Records from a data source
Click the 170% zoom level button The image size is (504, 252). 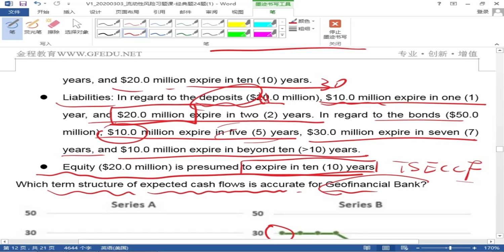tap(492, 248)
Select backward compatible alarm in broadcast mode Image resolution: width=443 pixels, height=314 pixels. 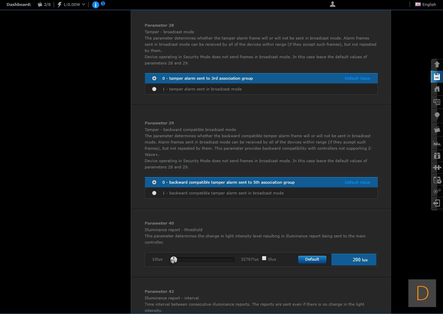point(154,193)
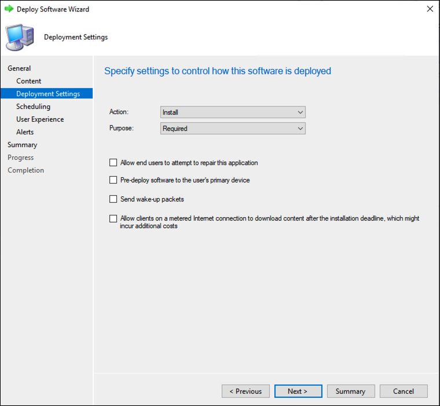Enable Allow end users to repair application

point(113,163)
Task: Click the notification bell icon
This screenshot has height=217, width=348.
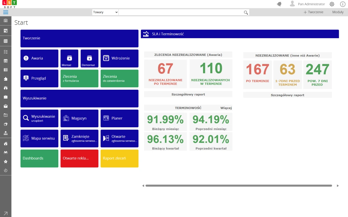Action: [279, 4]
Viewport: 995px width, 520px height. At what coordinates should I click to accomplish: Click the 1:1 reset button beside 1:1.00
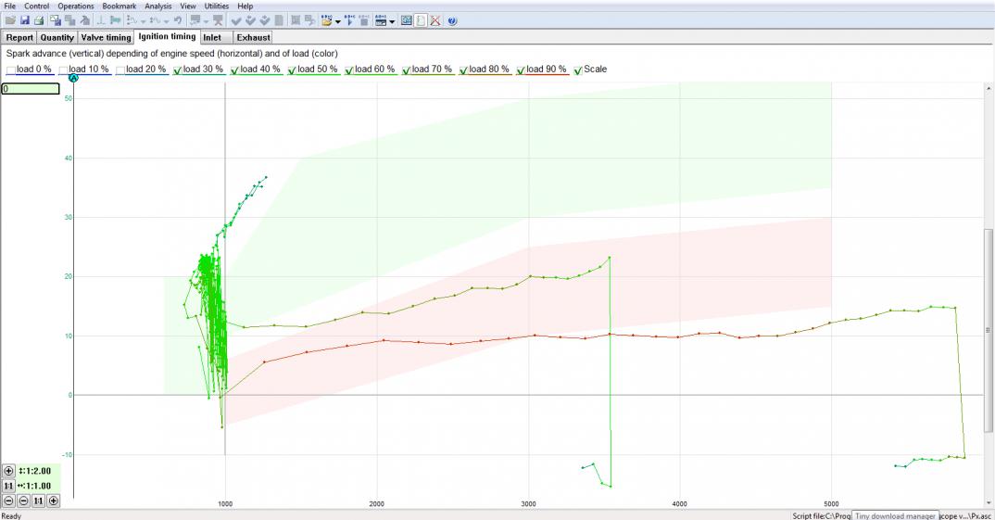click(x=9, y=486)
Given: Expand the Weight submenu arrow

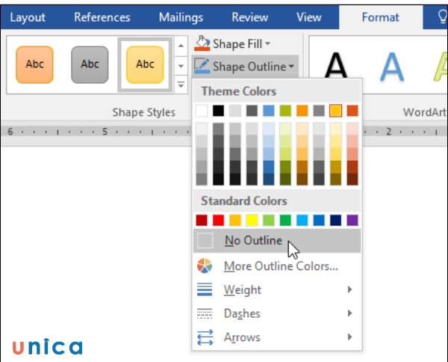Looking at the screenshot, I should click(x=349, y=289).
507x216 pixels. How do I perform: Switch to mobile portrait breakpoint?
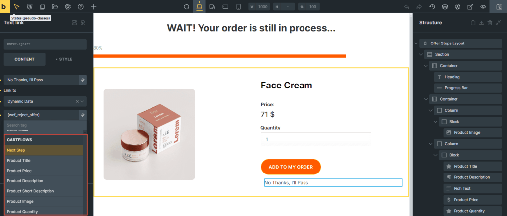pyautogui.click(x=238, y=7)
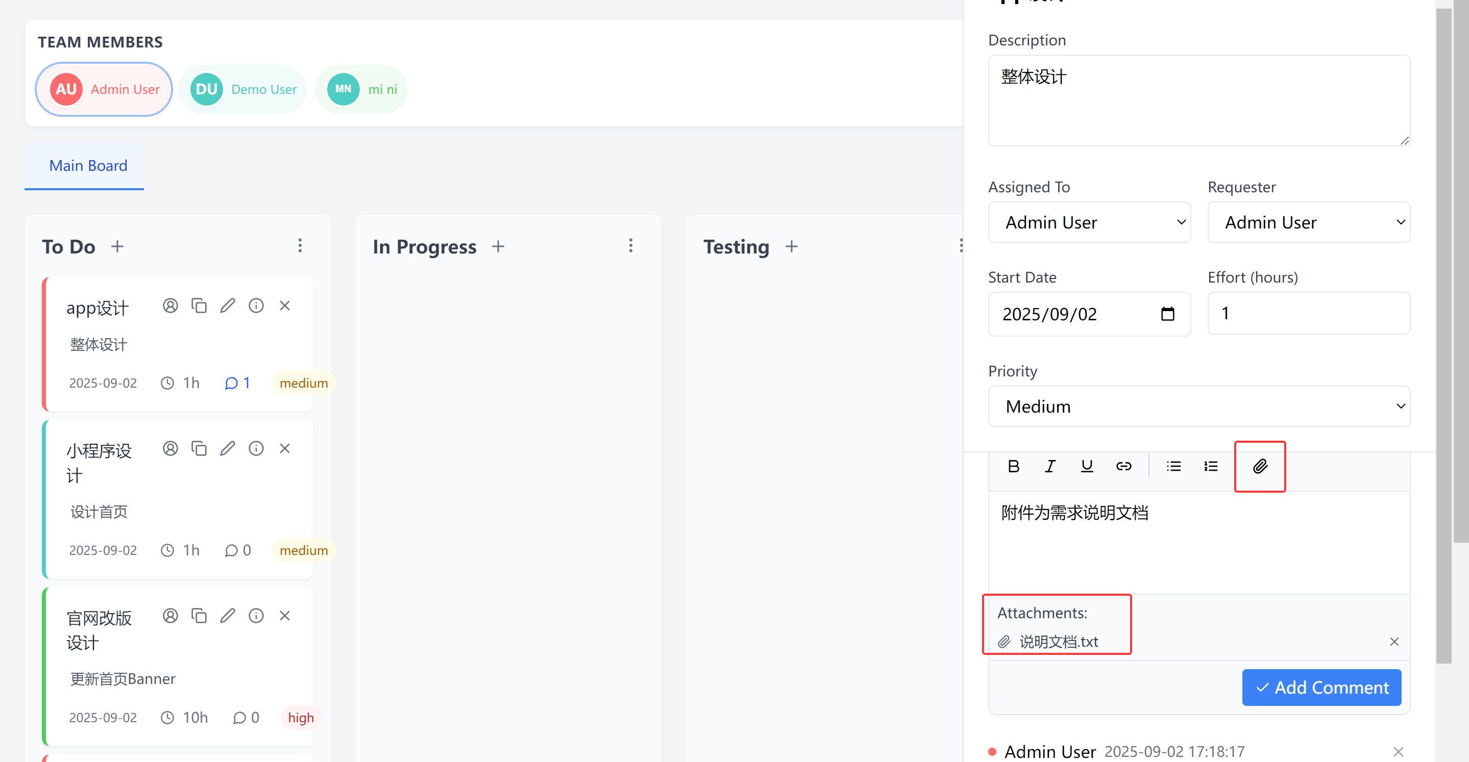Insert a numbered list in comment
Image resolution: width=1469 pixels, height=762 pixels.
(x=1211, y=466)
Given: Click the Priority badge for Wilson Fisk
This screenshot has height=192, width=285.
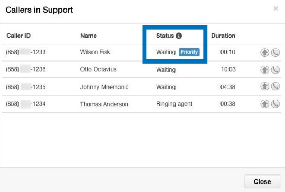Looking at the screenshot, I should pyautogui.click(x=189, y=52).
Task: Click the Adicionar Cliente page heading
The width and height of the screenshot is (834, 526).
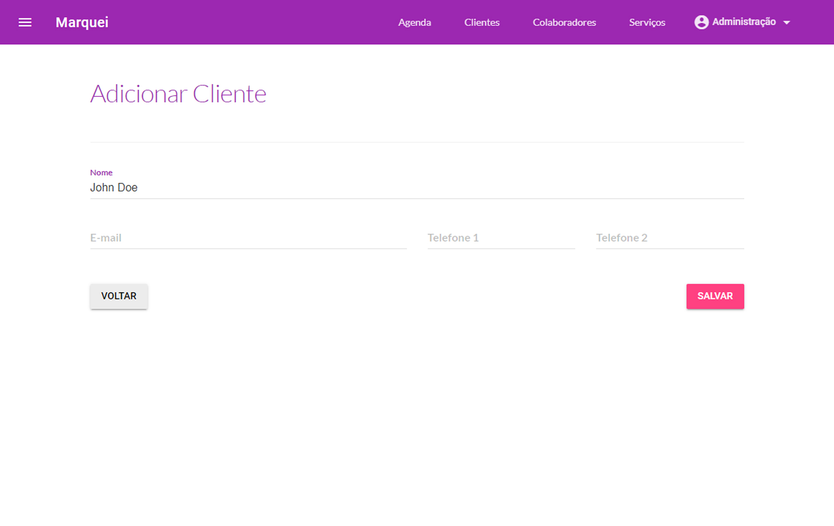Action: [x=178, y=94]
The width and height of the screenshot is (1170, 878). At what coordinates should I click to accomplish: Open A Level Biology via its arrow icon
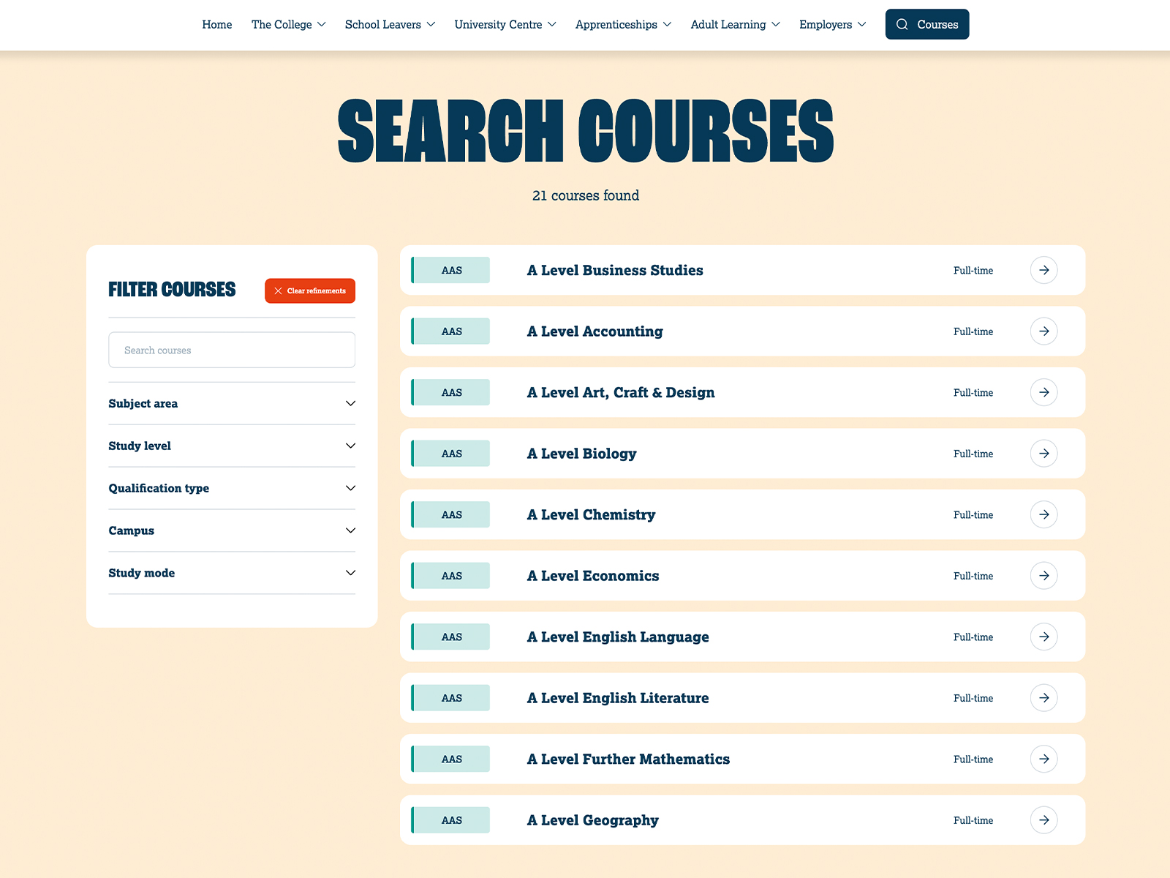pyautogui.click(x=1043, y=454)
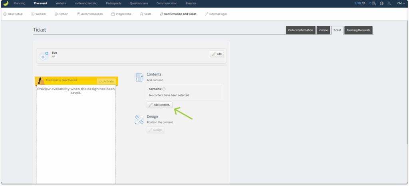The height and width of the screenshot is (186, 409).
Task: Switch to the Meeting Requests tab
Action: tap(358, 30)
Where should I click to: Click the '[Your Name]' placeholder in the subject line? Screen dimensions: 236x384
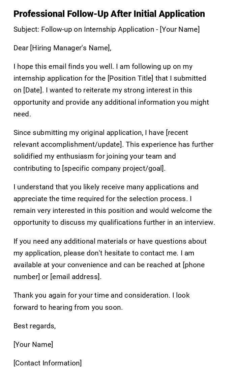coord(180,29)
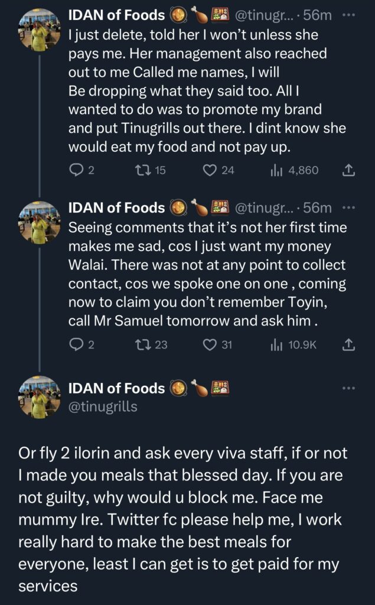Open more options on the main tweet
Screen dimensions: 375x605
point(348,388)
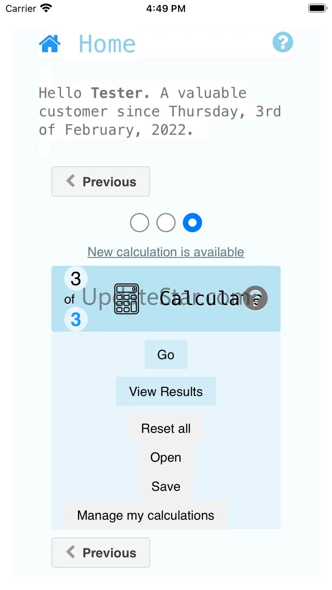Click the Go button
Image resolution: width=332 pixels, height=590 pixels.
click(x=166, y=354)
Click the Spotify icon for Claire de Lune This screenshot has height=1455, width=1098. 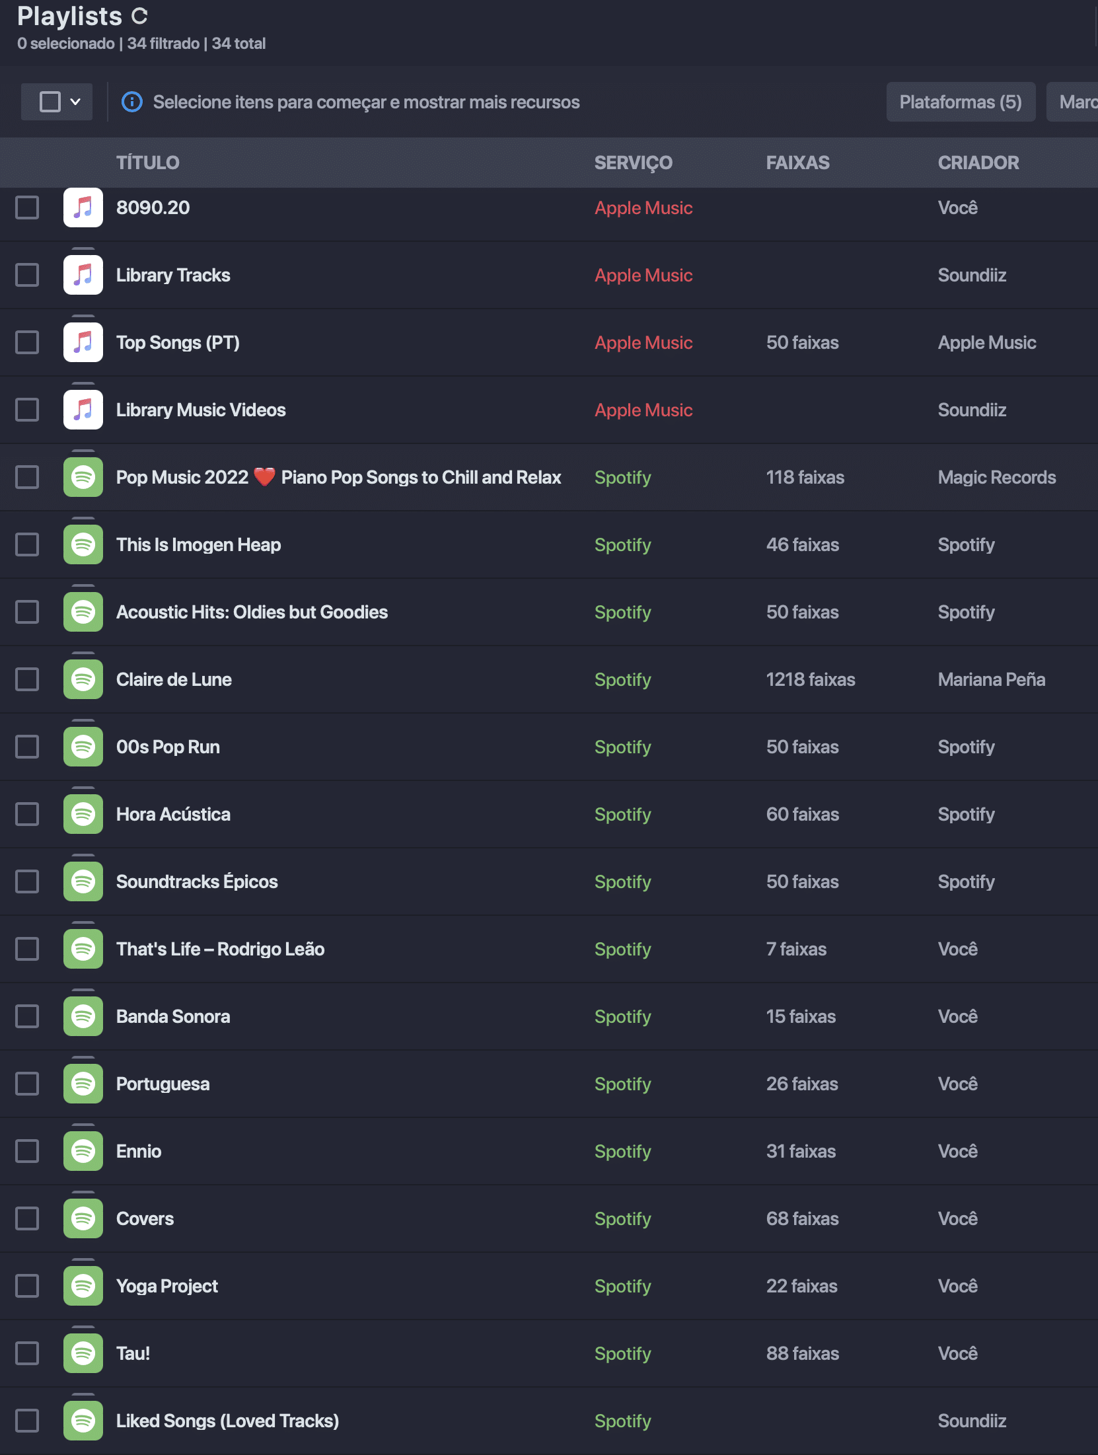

• Exercise: Both the line above containing "507x216 pixels. How" and the line containing "Given: Click the" belong in the copy, along with every line between them; print these exactly and omit the pictures.

• Finished exercise:
507x216 pixels. How do I perform: Switch to mobile portrait breakpoint?
pyautogui.click(x=238, y=7)
Insert a numbered list in comment
Image resolution: width=1469 pixels, height=762 pixels.
(x=1211, y=466)
Given: Click the Priority badge for Wilson Fisk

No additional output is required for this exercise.